I've tried to analyze, but I'm currently stuck.


[   30.974764] rcu: INFO: rcu_preempt self-detected stall on CPU
[   31.010121] rcu:     2-...0: (1 GPs behind) idle=3f6/1/0x4000000000000002 softirq=53/53 fqs=3099
[   31.035352] rcu:      (t=6518 jiffies g=-1119 q=1279)

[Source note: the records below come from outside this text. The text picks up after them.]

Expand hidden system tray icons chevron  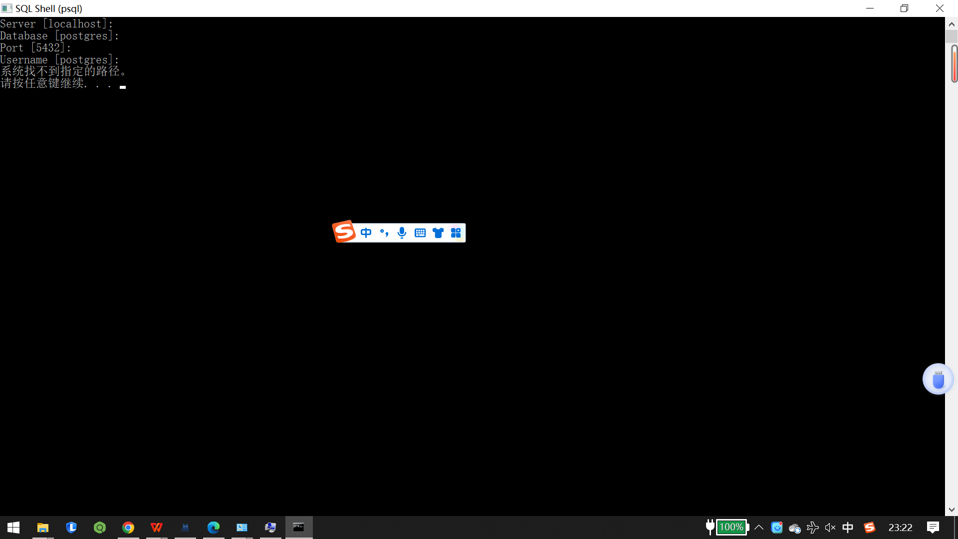759,528
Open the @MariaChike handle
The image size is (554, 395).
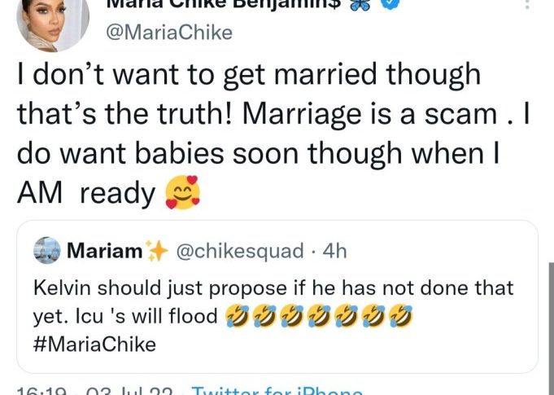tap(171, 34)
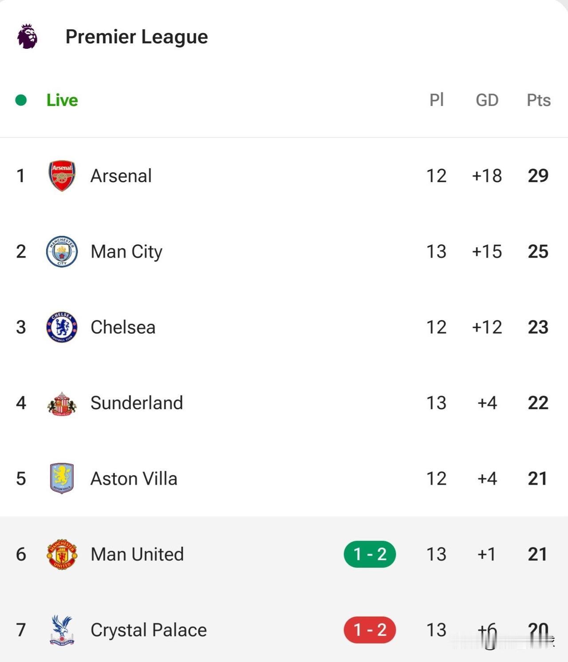Click the Crystal Palace club crest
Image resolution: width=568 pixels, height=662 pixels.
point(62,630)
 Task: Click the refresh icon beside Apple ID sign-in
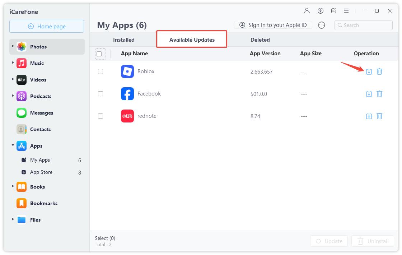(322, 25)
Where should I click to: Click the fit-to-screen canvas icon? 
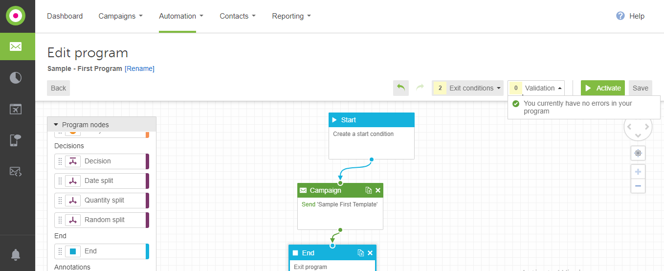tap(638, 153)
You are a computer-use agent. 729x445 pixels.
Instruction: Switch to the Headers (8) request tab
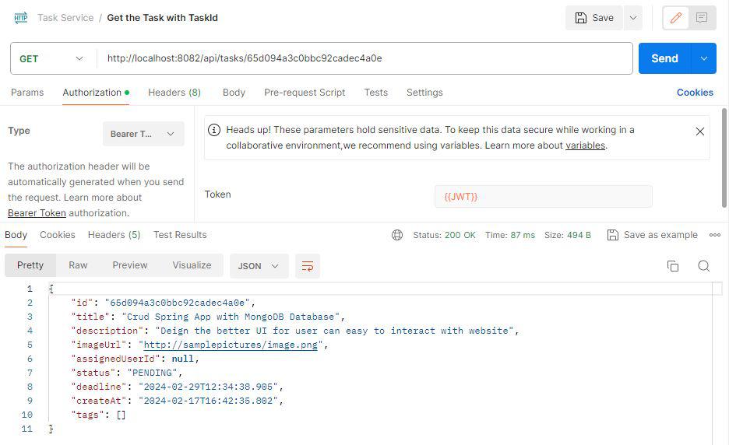click(174, 92)
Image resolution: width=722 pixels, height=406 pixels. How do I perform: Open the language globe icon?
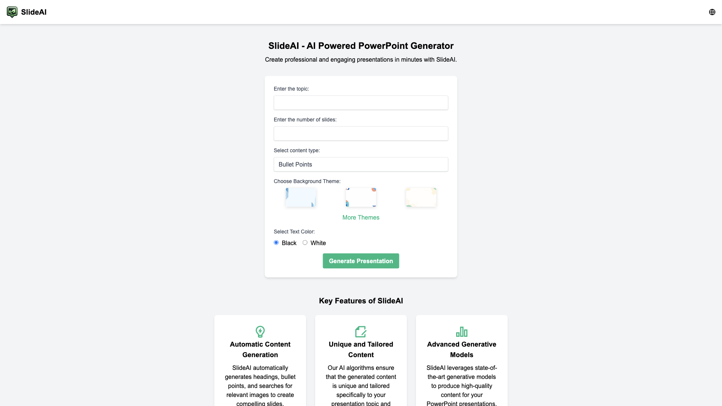[712, 12]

[   31.054464] Task dump for CPU 2:
[   31.065349] migration/2     R  running task        0    22      2 0x0000002a
[   31.091937] Call trace:
[   31.103357]  dump_backtrace+0x0/0x200
[   31.114780]  show_stack+0x24/0x30
[   31.126183]  sched_show_task+0x20c/0x2d8
[   31.137604]  dump_cpu_task+0x48/0x58
[   31.149111]  rcu_dump_cpu_stacks+0xa0/0xe0
[   31.160620]  rcu_check_callbacks+0x85c/0xb60
[   31.172151]  update_process_times+0x34/0x60
[   31.183575]  tick_periodic+0x58/0x110
[   31.195048]  tick_handle_periodic+0x94/0xc8
[   31.206573]  arch_timer_handler_virt+0x38/0x58
[   31.218058]  handle_percpu_devid_irq+0xe4/0x458
[   31.229544]  generic_handle_irq+0x34/0x50
[   31.240952]  __handle_domain_irq+0x8c/0xf8
[   31.252375]  gic_handle_irq+0x84/0x180
[   31.263776]  el1_irq+0xec/0x198
[   31.275117]  multi_cpu_stop+0x198/0x220
[   31.286574]  cpu_stopper_thread+0xfc/0x188
[   31.298050]  smpboot_thread_fn+0x1bc/0x2c0
[   31.309562]  kthread+0x134/0x138
[   31.320888]  ret_from_fork+0x10/0x1c
[   31.332075] Task dump for CPU 3:
[   31.342925] migration/3     R  running task        0    27      2 0x0000002a
[   31.369347] Call trace:
[   31.380732]  __switch_to+0xa8/0xf0
[   31.391599]            (null)
[   32.813449] cpu_stopper_thread: calling softlockup_fn+0x0/0x78 for cpu: 0
[   32.853356] cpu_stopper_thread: calling softlockup_fn+0x0/0x78 for cpu: 1
[   32.996597] watchdog: BUG: soft lockup - CPU#3 stuck for 22s! [migration/3:27]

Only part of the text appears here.